Carbohydrate supplementation such as Gatorade and Powerade are great intra or during training or competition for most athletes. These products are higher on the glycemic index; they are absorbed and can be used very quickly as an effective energy source.
Stimulants should be used strategically to get maximum benefits. A stimulant prior to competition or training is ideal. Negative effects of stimulants can be decreased sleep quality as well as suppression of ones appetite which, if affected, will be more negative for the athlete in the long run. Time your use accordingly.
Reason #3: Increase Overall Health
I will speak on this category the least for the simple reason that every individual is different. This is a conversation for you and your doctor or dietitian.
Overall health is a balancing act. Most people think that certain vitamins and minerals are either good or bad. This is simply not true. For example, vitamin D provides many positives for ones health such as strong bones and increased resistance against certain diseases. Most of the population is deficient and should consume or supplement it, but over consumption can lead to a host of negative affects such nausea, vomiting, and poor appetite. Vitamin D can be consumed through natural means from dairy products and exposure to the sun. Certain regions of the world don’t provide access to as much exposure to sunlight or dairy, therefore supplementing would be a wise choice.
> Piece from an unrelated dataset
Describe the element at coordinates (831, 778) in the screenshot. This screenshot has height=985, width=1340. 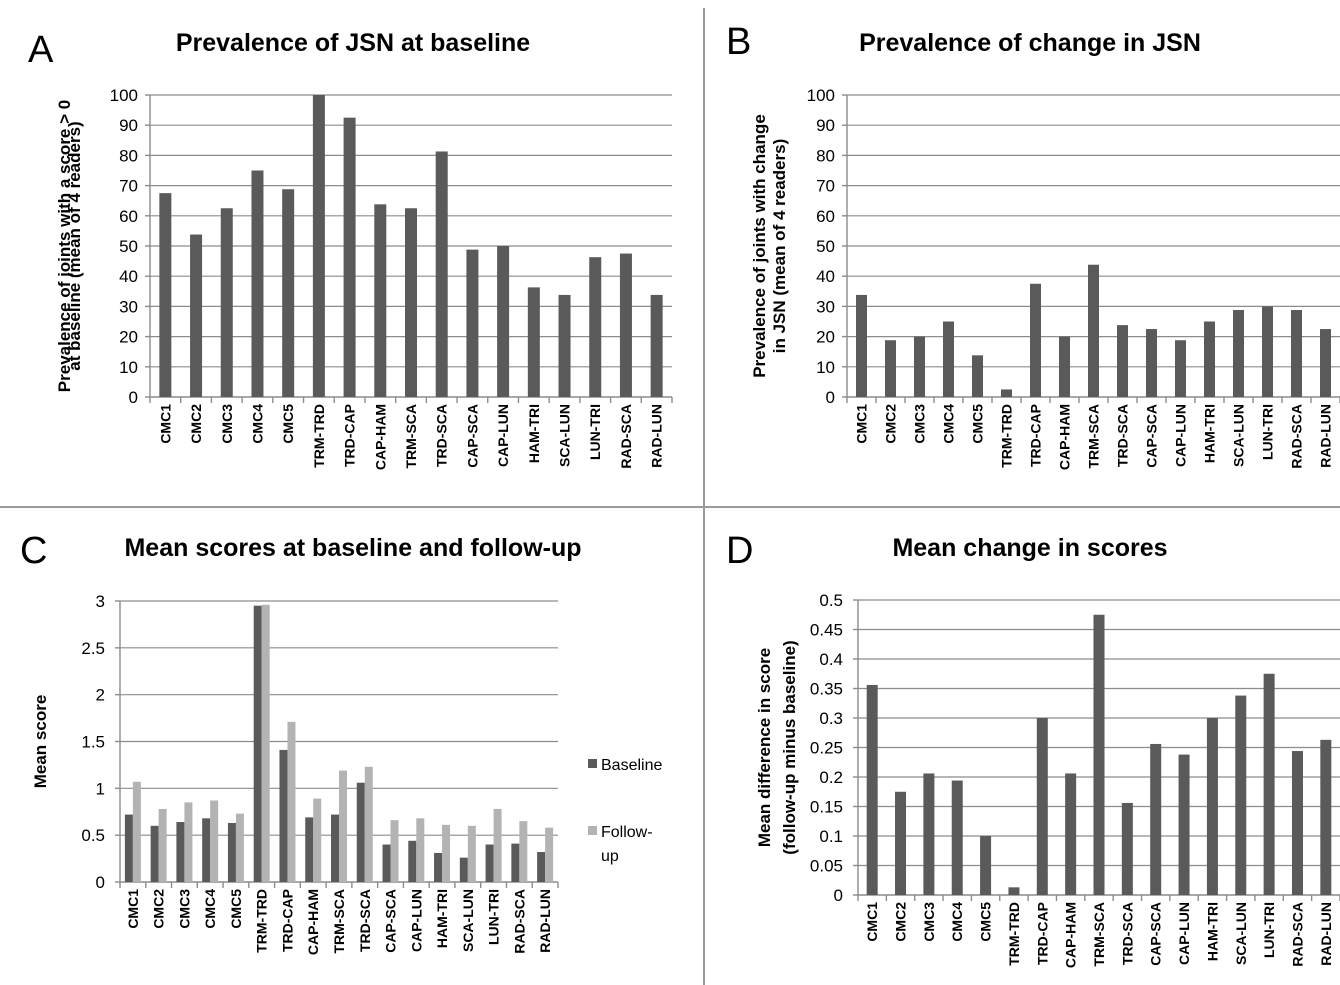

In conclusion, we must understand that at the end of the day supplementation is not necessary. The definition of supplementation is “something that completes or enhances something else when added to it.”
Protein, creatine, carbohydrates, and vitamin D can all be sufficiently consumed through a well-balanced diet. Improved energy and alertness from stimulants will never be as effective as getting adequate amounts of sleep, nutrition, and hydration in your daily life. Therefore, understand that supplementation has its place for the athlete and every day person. Take care of the big pieces of the puzzle when it comes to athletic performance and health and use supplementation accordingly when needed.